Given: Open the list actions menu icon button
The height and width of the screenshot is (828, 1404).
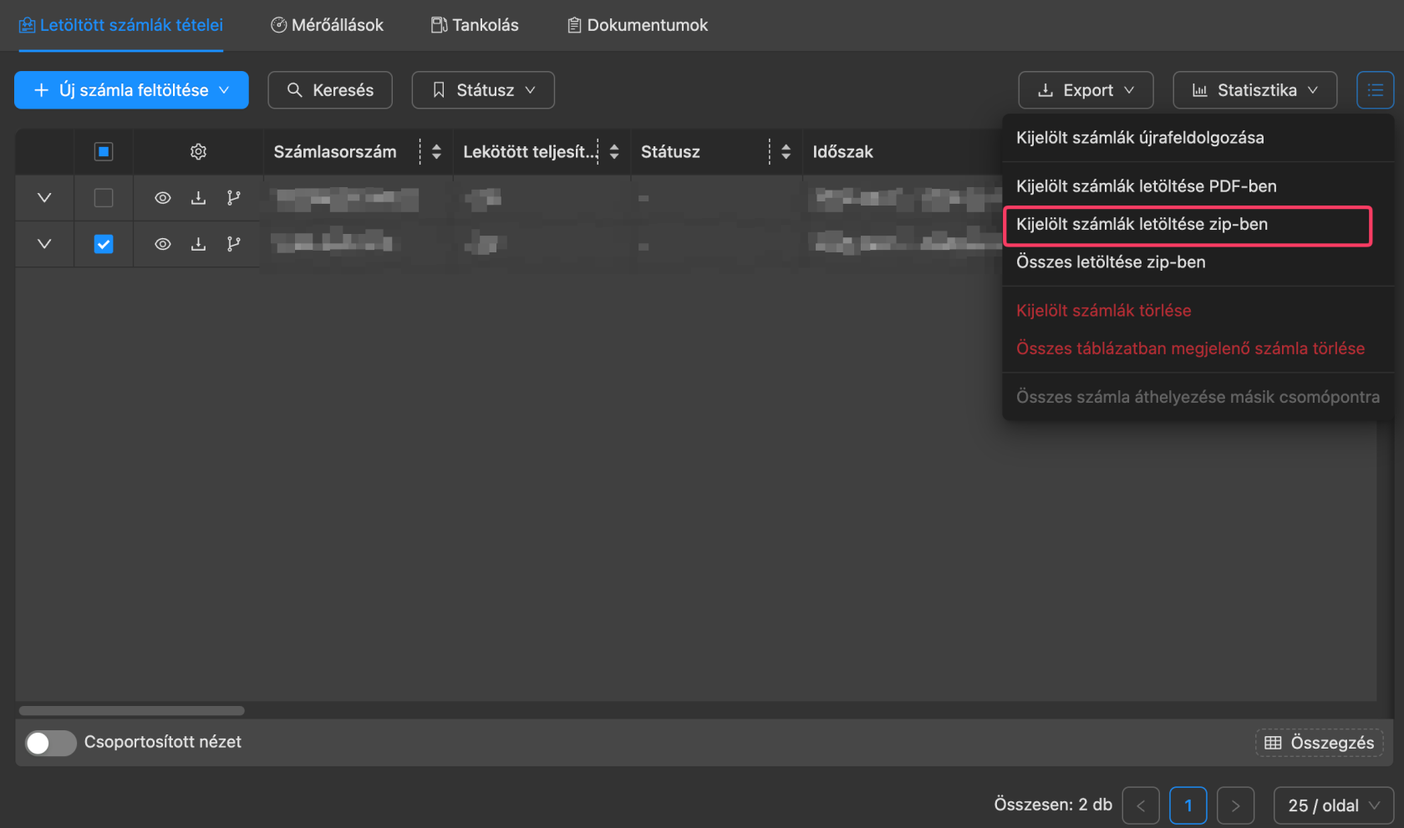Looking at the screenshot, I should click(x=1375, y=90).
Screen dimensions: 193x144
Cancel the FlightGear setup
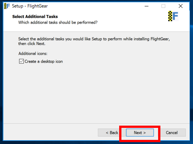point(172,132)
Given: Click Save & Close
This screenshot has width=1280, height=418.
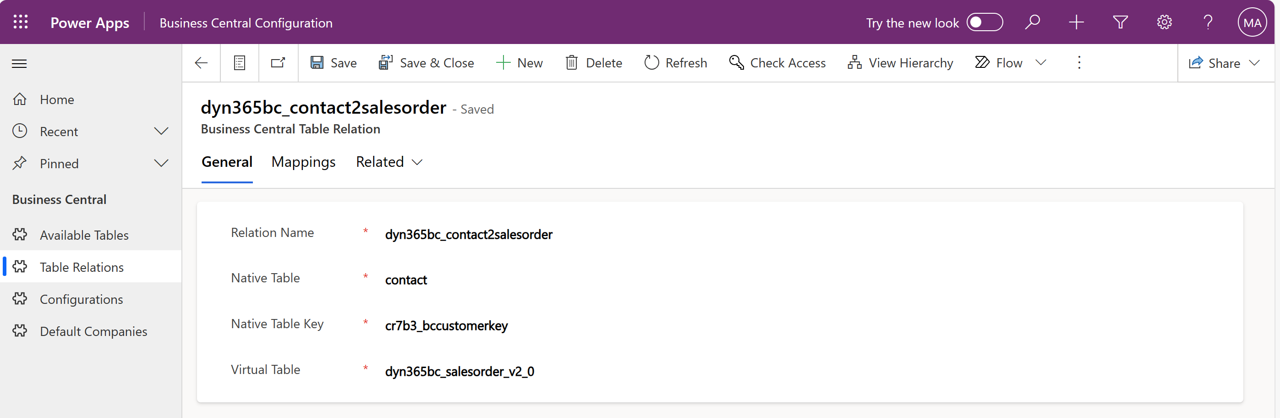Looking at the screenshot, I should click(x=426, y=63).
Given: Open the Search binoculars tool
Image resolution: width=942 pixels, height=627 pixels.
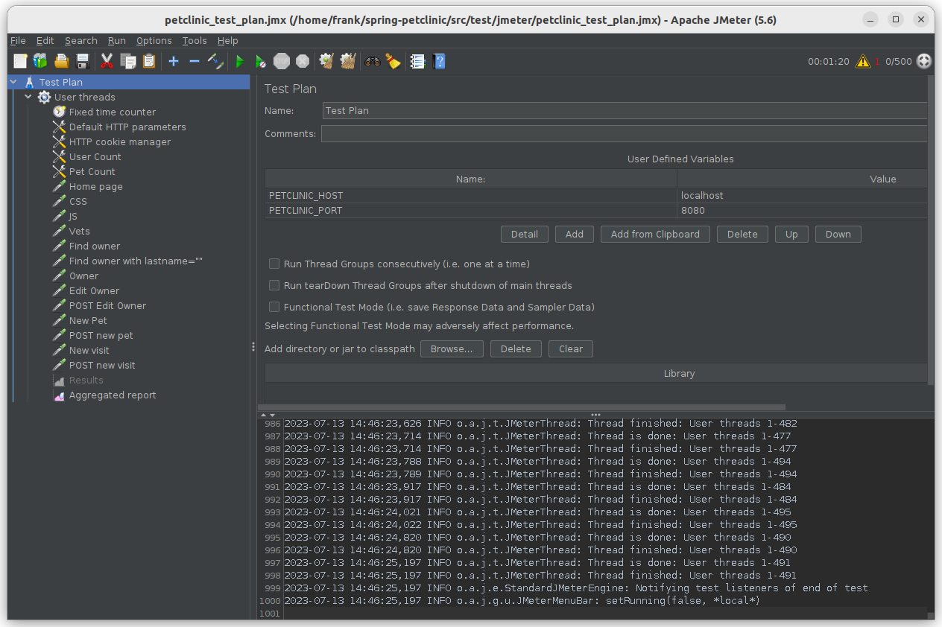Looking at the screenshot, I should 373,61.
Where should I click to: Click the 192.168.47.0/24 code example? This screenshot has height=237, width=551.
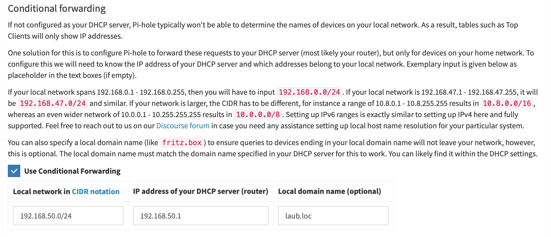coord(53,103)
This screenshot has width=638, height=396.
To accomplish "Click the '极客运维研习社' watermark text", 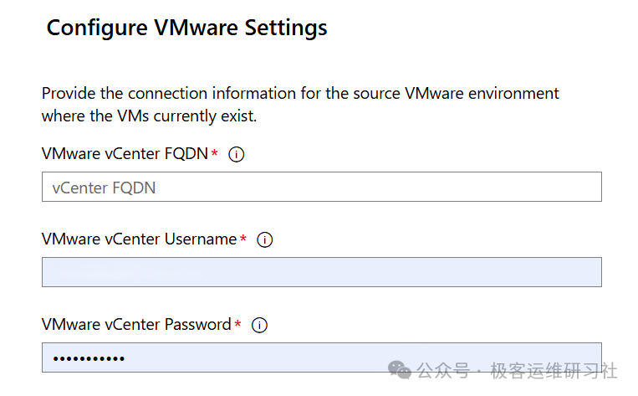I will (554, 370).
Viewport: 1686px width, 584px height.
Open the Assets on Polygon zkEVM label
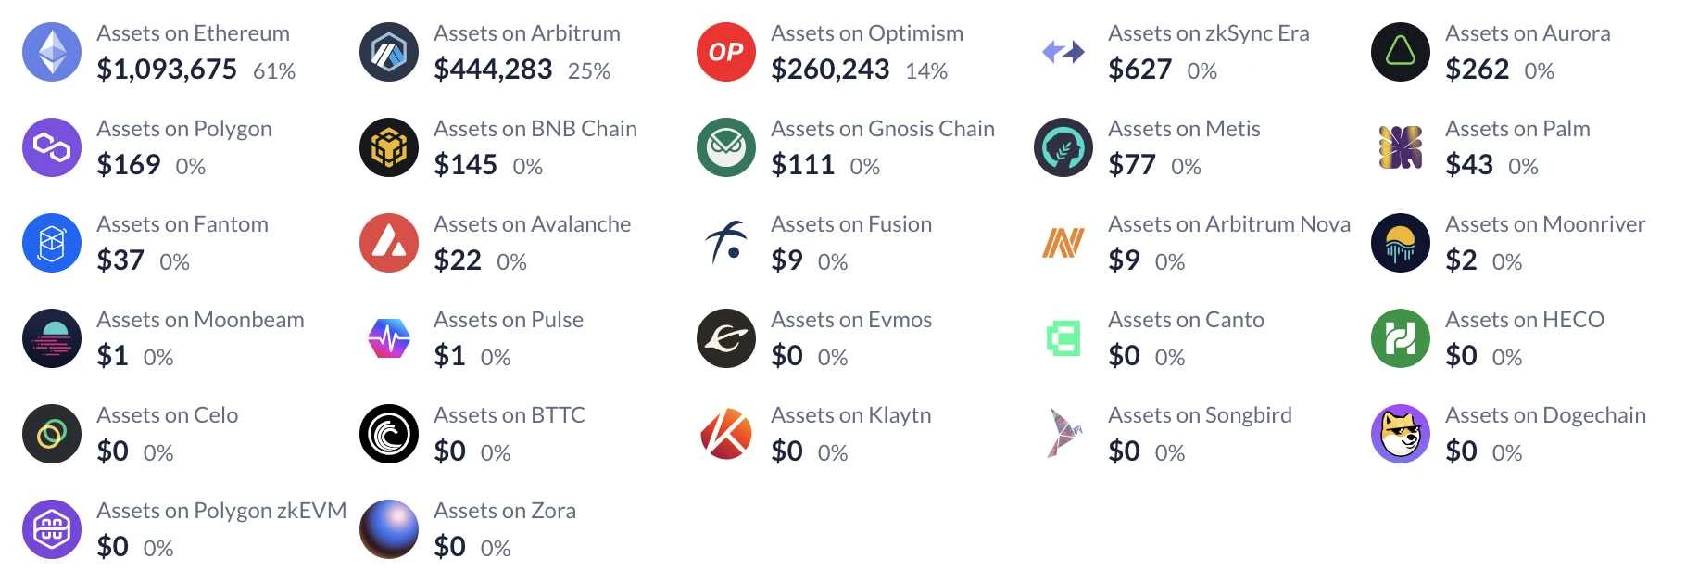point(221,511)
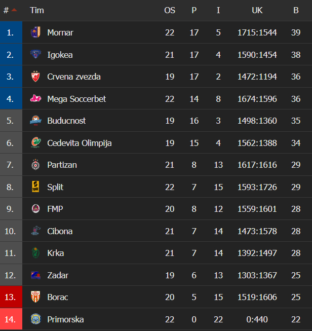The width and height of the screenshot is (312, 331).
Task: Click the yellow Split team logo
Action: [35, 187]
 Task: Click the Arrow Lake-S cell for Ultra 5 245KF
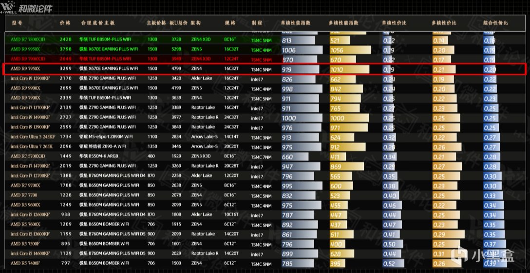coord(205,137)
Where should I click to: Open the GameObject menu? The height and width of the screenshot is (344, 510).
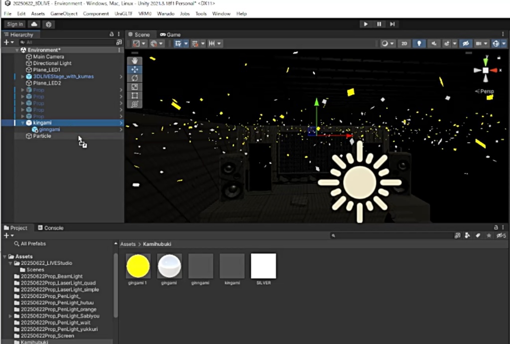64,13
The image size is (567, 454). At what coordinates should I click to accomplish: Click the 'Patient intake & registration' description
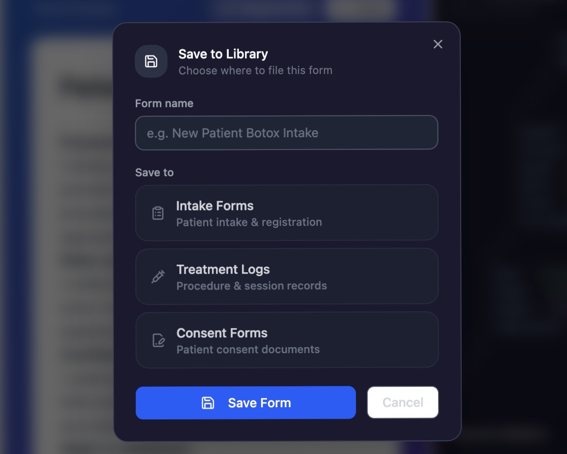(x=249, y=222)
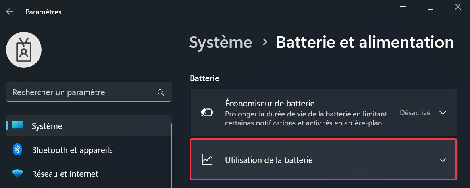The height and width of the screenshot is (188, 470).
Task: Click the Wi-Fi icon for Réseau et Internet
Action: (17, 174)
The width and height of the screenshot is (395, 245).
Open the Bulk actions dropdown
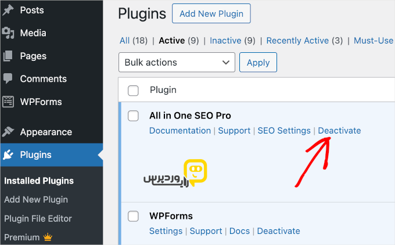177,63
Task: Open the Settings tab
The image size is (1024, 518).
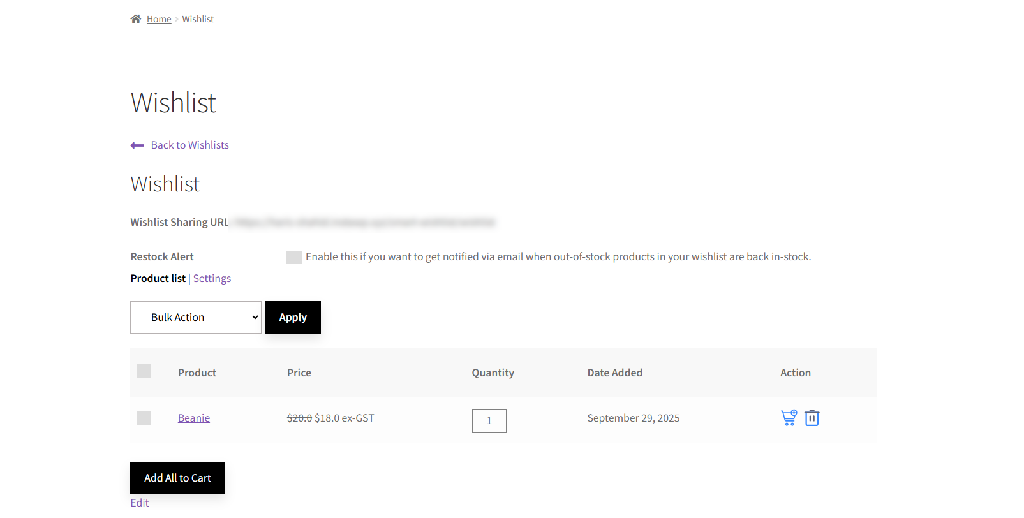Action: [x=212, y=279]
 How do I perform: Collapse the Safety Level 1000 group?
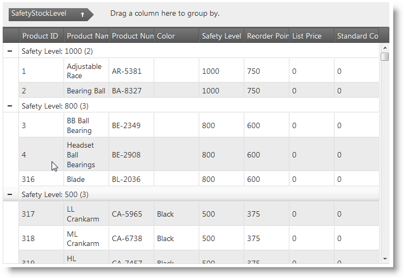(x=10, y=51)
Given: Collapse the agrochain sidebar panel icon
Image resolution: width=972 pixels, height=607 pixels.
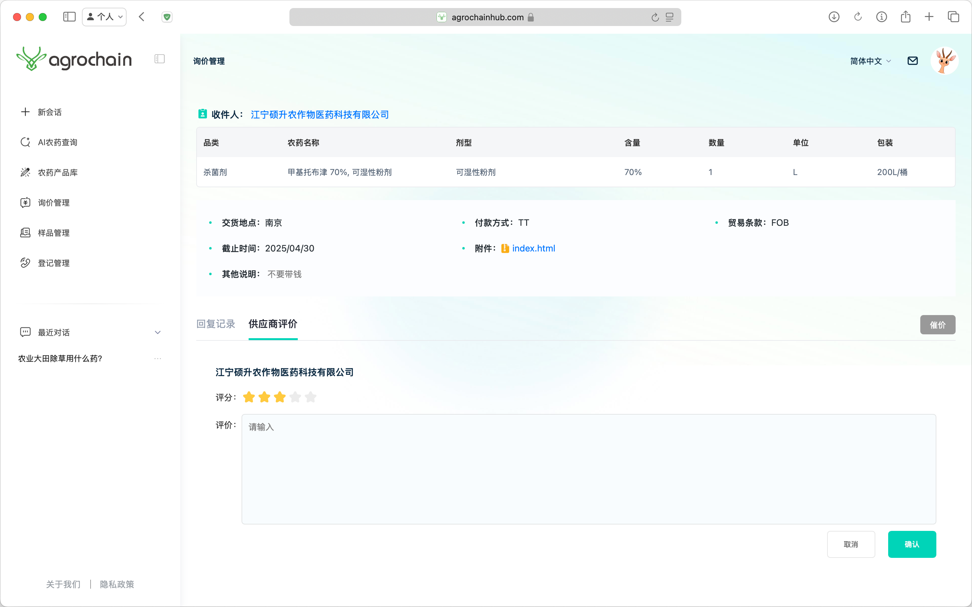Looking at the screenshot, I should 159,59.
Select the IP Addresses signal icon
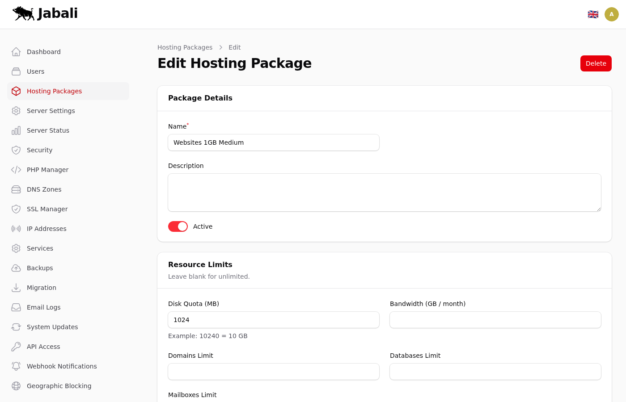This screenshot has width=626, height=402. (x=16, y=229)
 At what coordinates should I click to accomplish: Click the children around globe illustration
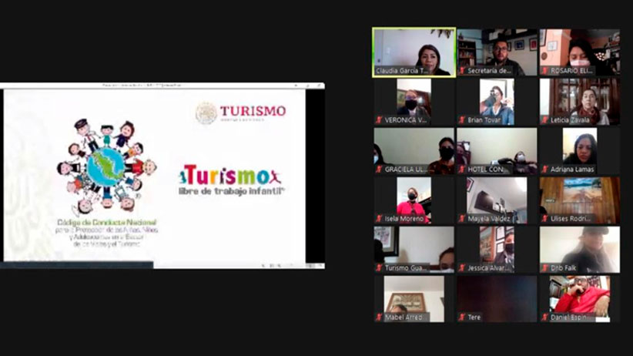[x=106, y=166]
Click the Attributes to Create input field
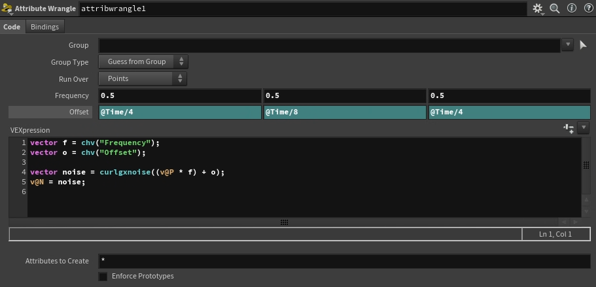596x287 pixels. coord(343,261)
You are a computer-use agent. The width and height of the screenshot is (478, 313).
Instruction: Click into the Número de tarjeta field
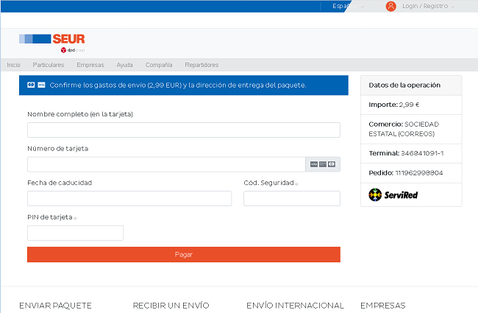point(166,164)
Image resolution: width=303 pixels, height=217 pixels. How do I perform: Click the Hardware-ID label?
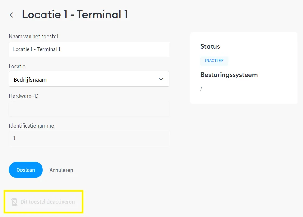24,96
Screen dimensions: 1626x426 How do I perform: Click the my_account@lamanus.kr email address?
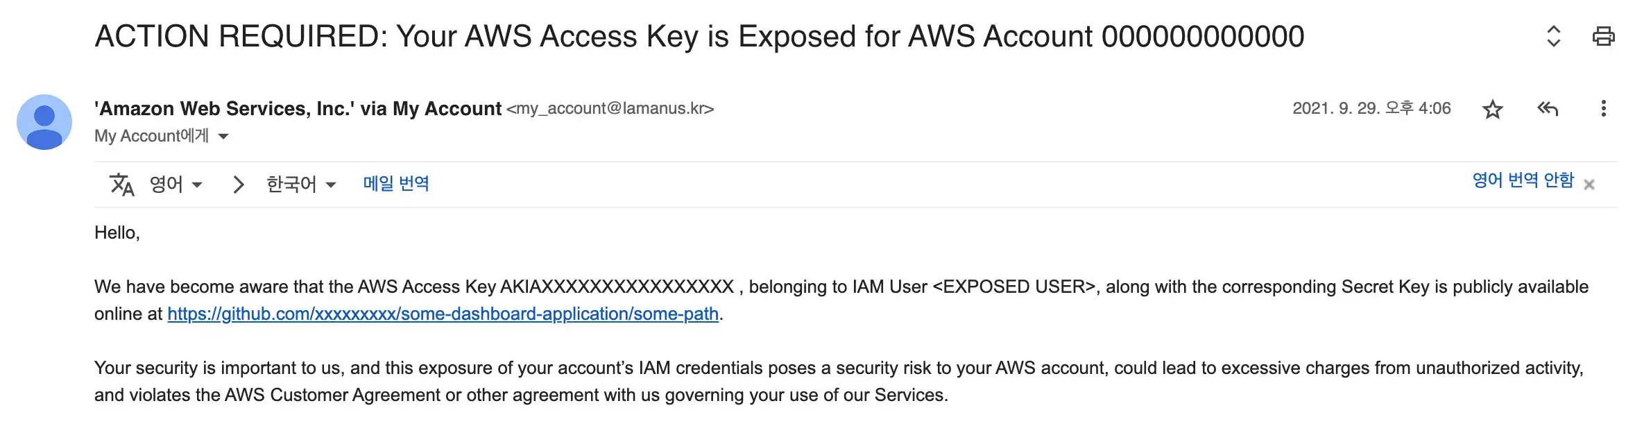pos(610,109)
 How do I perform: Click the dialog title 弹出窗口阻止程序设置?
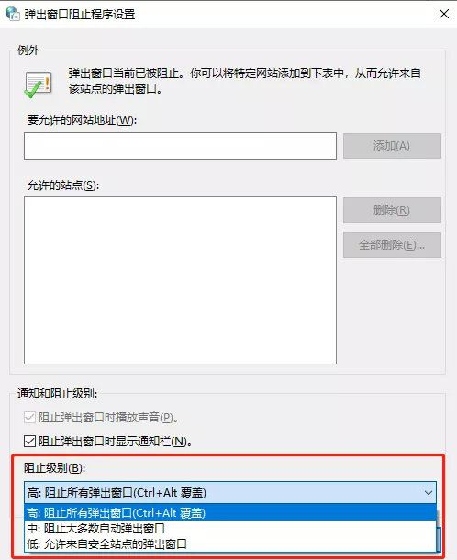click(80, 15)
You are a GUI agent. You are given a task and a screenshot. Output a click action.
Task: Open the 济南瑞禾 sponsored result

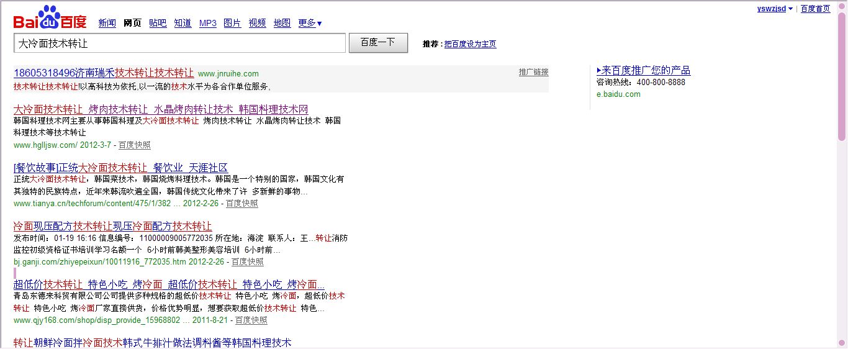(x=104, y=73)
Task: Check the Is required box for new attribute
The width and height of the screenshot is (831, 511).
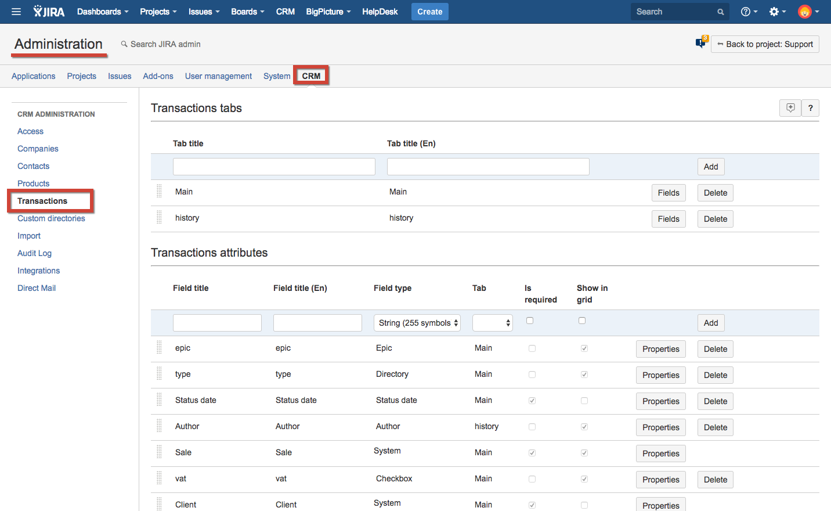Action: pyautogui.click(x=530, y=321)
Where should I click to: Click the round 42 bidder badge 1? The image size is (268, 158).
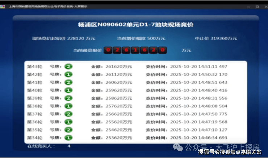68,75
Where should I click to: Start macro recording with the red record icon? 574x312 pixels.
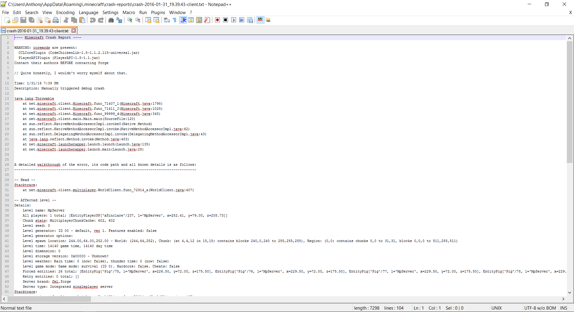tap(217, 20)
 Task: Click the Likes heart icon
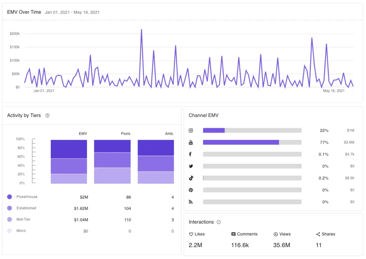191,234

◆ Exercise details
Can you retype everything from the line containing "Task: Open the Settings tab" down to the end of the material, leaving out the pictures?

◆ Exercise answer
Task: Open the Settings tab
The image size is (1024, 518).
Action: [x=212, y=279]
 How do I perform: Collapse the Safety Level 1000 group?
(x=10, y=51)
Given: Collapse the agrochain sidebar panel icon
Image resolution: width=972 pixels, height=607 pixels.
Looking at the screenshot, I should 159,59.
Select the IP Addresses signal icon
This screenshot has width=626, height=402. (x=16, y=229)
 At what coordinates should I click to accomplish: Click the children around globe illustration
[x=106, y=166]
Click the Attributes to Create input field
596x287 pixels. coord(343,261)
You are a computer-use agent. The width and height of the screenshot is (478, 313).
Instruction: Click into the Número de tarjeta field
point(166,164)
Image resolution: width=303 pixels, height=217 pixels. How do I perform: Click the Hardware-ID label?
24,96
Screen dimensions: 1626x426 How do I perform: Click the my_account@lamanus.kr email address?
pos(610,109)
 How do I perform: Click the dialog title 弹出窗口阻止程序设置?
click(80, 15)
You are a GUI agent. You are given a task and a screenshot. Output a click action.
Task: Open the 济南瑞禾 sponsored result

(x=104, y=73)
Task: Check the Is required box for new attribute
The width and height of the screenshot is (831, 511).
Action: pyautogui.click(x=530, y=321)
Where should I click to: Click the round 42 bidder badge 1? The image size is (268, 158).
68,75
Where should I click to: Start macro recording with the red record icon? 574x312 pixels.
tap(217, 20)
 Task: Click the Likes heart icon
191,234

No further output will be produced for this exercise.